Complete Reference Genome and Pangenome Expand Biologically Relevant Information for Genome-Wide DNA Methylation Analysis Using Short-Read Sequencing and Array Data
Listed in
This article is not in any list yet, why not save it to one of your lists.Abstract
Background
The new complete telomere-to-telomere human genome assembly, T2T-CHM13, and the first draft of the human pangenome reference provide unique opportunities to update the reference genome for epigenetics investigations and clinical research. However, it is largely unclear how these reference genome updates may impact DNA methylation (DNAm) analysis.
Results
Compared to the previous GRCh38 assembly, we found an average increase of 7.4% (range 5.4%–9.9% across samples and sequencing methods) in the number of CpGs genome-wide using T2T-CHM13 with data from four commonly used short-read sequencing DNAm profiling methods. The increase in number of CpGs facilitated discovery of 88 new differentially methylated CpGs within cancer driver genes in an epigenome-wide association study (EWAS) of colon cancer. Further, by aligning probe sequences from the commonly used and recently released Illumina DNAm arrays to T2T-CHM13 and GRCh38, we showed the enhanced utility of T2T-CHM13 for evaluation of potential probe cross-reactivity (i.e., where probes match multiple regions) and mismatch (i.e., where probes do not perfectly match the target region), resulting in the identification of new and more reproducible sets of unambiguous probes (i.e., probes uniquely mapping to the target region) (HM450K, n = 430,719; EPIC, n = 777,491; EPICv2, n = 859,216). In EWASs of 24 cancer types, an average of 945 additional differentially methylated CpG sites were identified in the new unambiguous probe set rather than in the GRCh38-based unambiguous probe set, with enrichments in cancer driver genes and cancer signaling pathways.

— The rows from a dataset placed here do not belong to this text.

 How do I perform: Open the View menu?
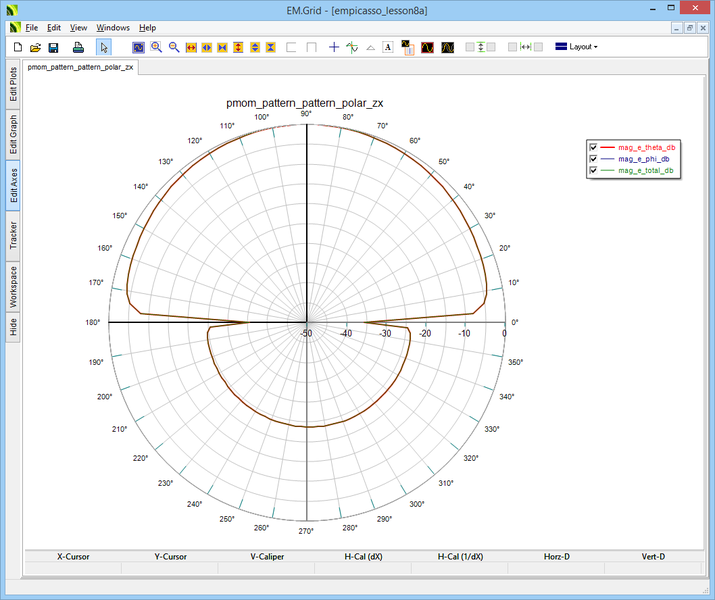pos(78,27)
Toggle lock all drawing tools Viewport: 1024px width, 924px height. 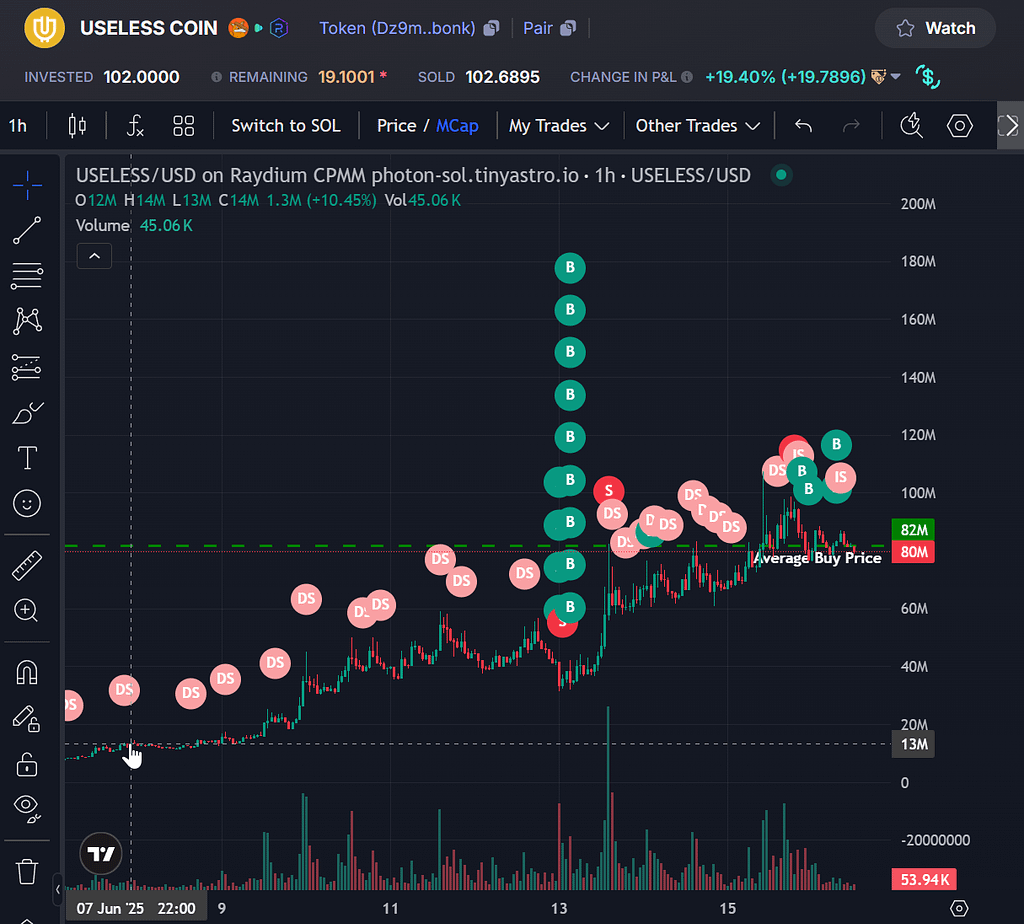(x=27, y=764)
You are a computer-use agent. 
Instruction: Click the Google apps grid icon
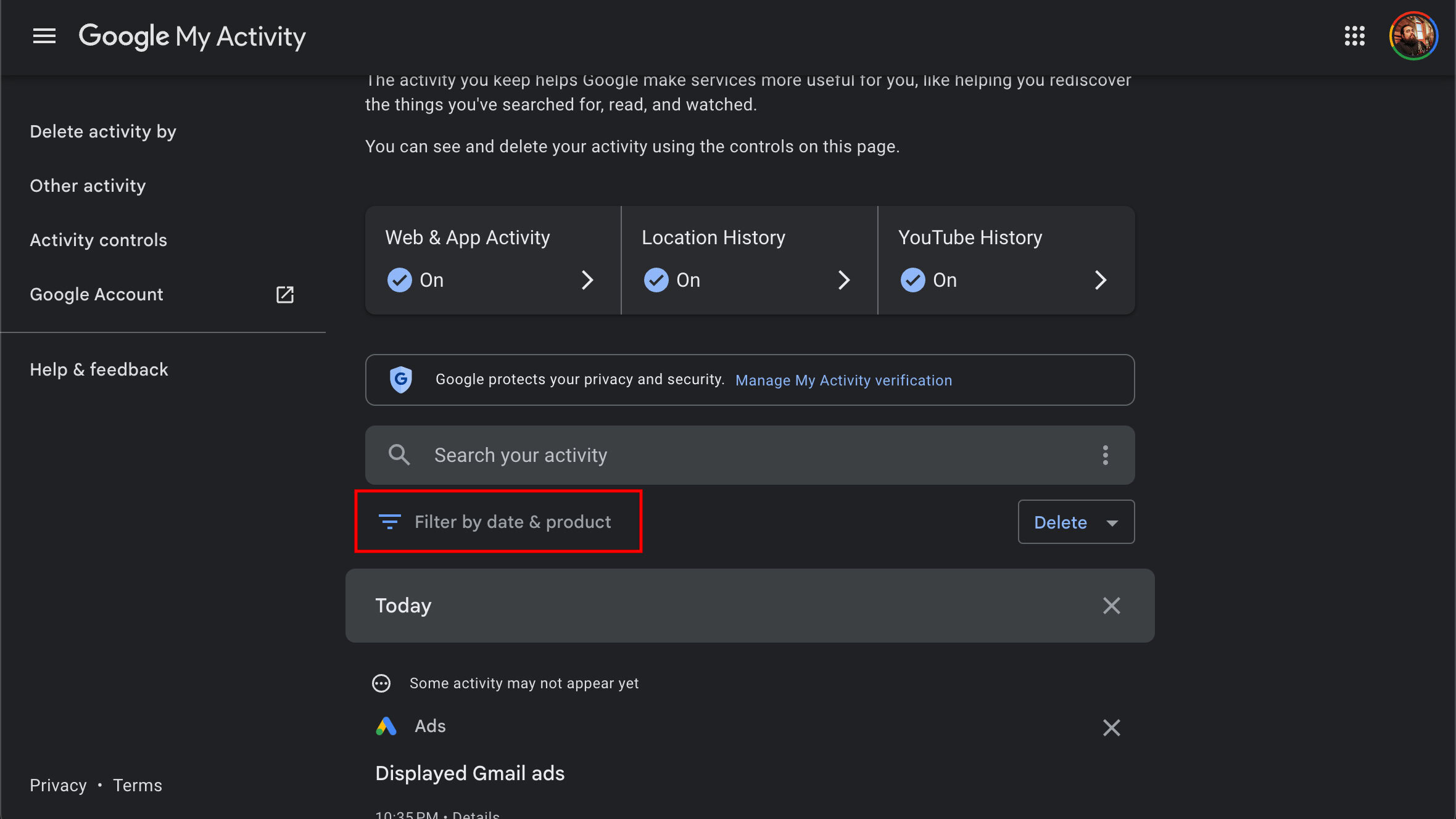[1355, 35]
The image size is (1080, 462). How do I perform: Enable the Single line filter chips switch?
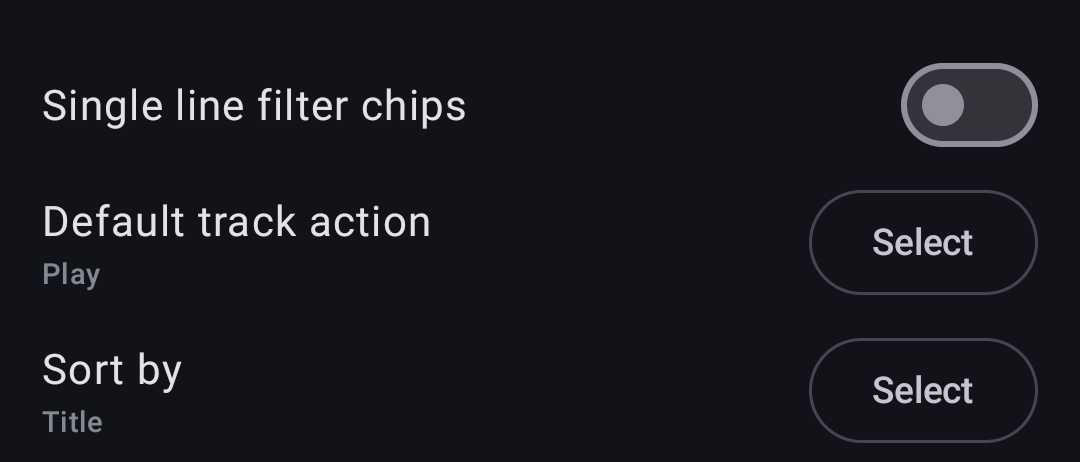969,105
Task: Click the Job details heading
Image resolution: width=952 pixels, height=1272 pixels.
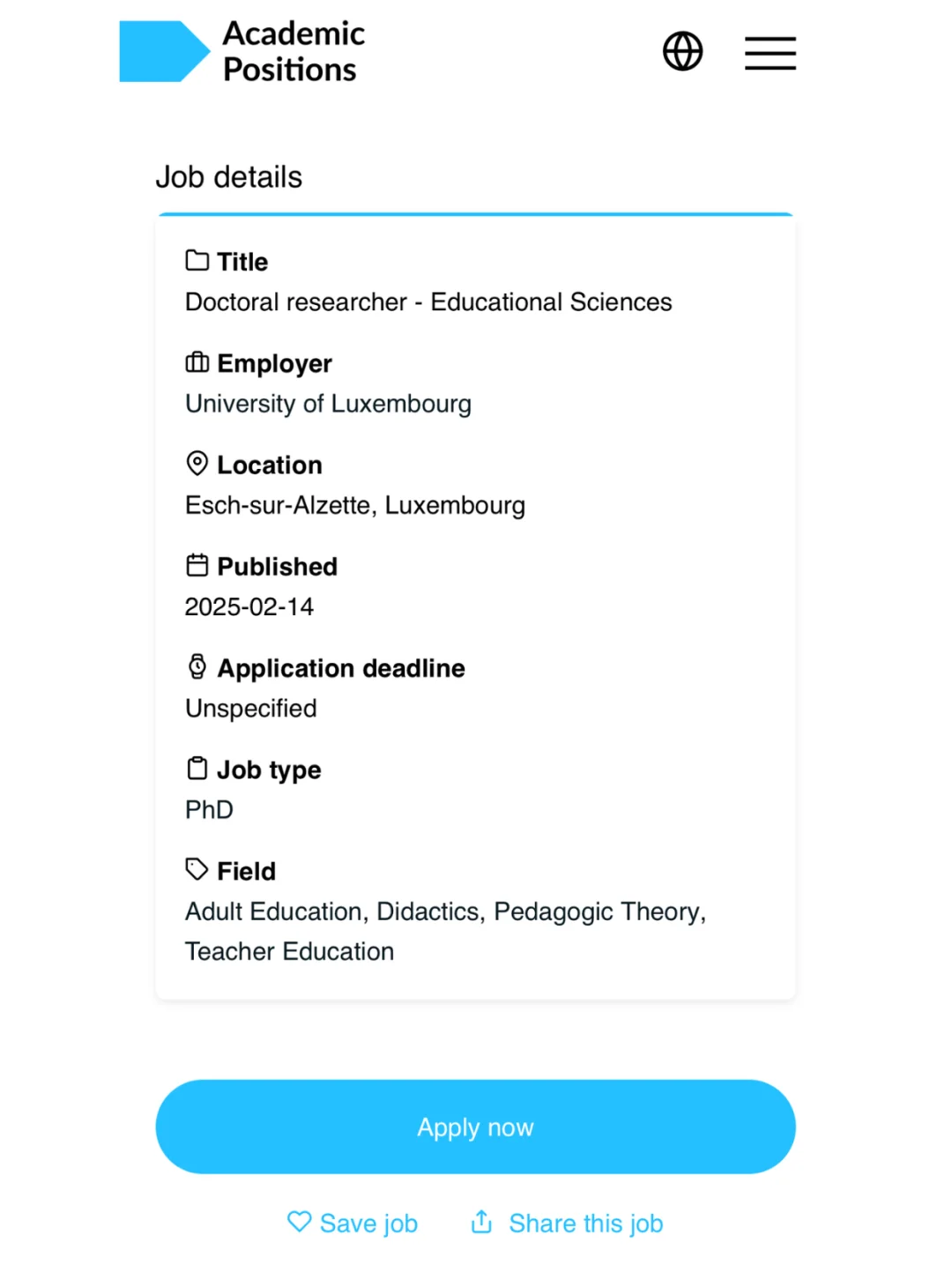Action: [x=229, y=177]
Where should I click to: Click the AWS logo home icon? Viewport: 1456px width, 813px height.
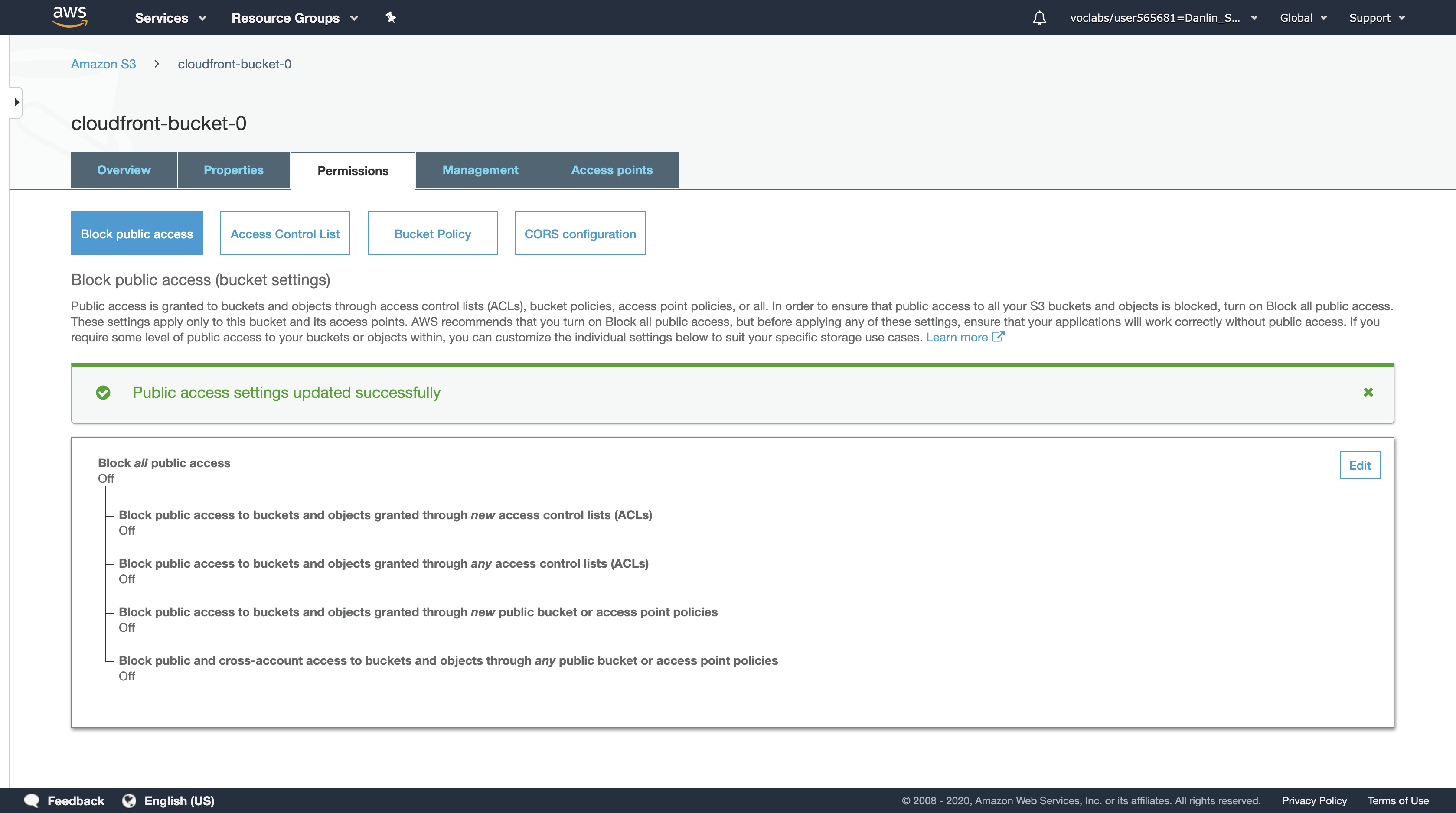[x=69, y=17]
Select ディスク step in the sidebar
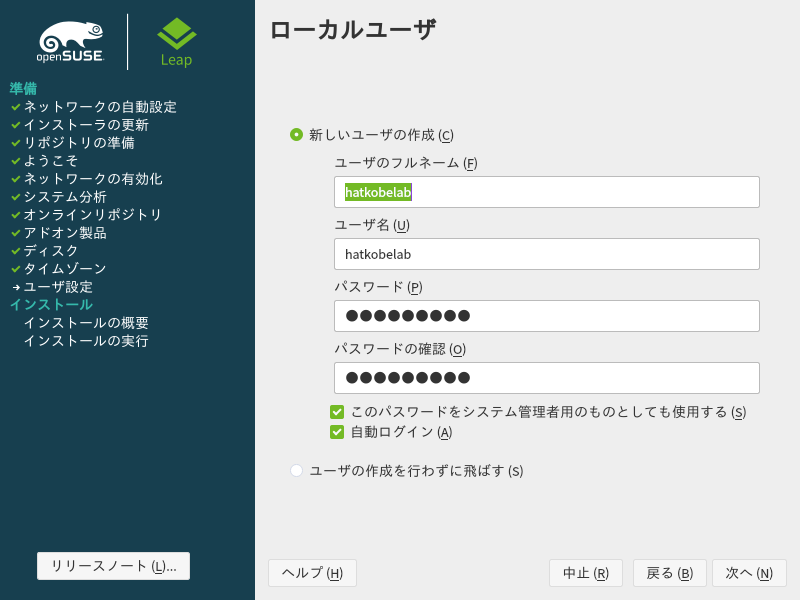 pyautogui.click(x=51, y=251)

Moreover, the pangenome called 4.5% more CpGs on average in short-read sequencing data than T2T-CHM13 and identified cross-population and population-specific unambiguous probes in DNAm arrays, owing to its improved representation of genetic diversity. These additional CpGs were overlapped with the promoters and gene bodies of various biologically and medically relevant genes and pangenome-based unambiguous probes can potentially facilitate the discovery of DNAm alterations in more than 200 cancer driver genes in each cancer type.
Conclusions
Use of T2T-CHM13 and pangenome references can benefit epigenome-wide association studies by including CpGs previously unobserved in short-read sequencing data and by improving the identification of unambiguous probes for DNAm arrays, thus expanding biologically relevant information. This study highlights the practical applications of T2T-CHM13 and pangenome for genome biology and provides a basis for expansion of epigenetics investigations.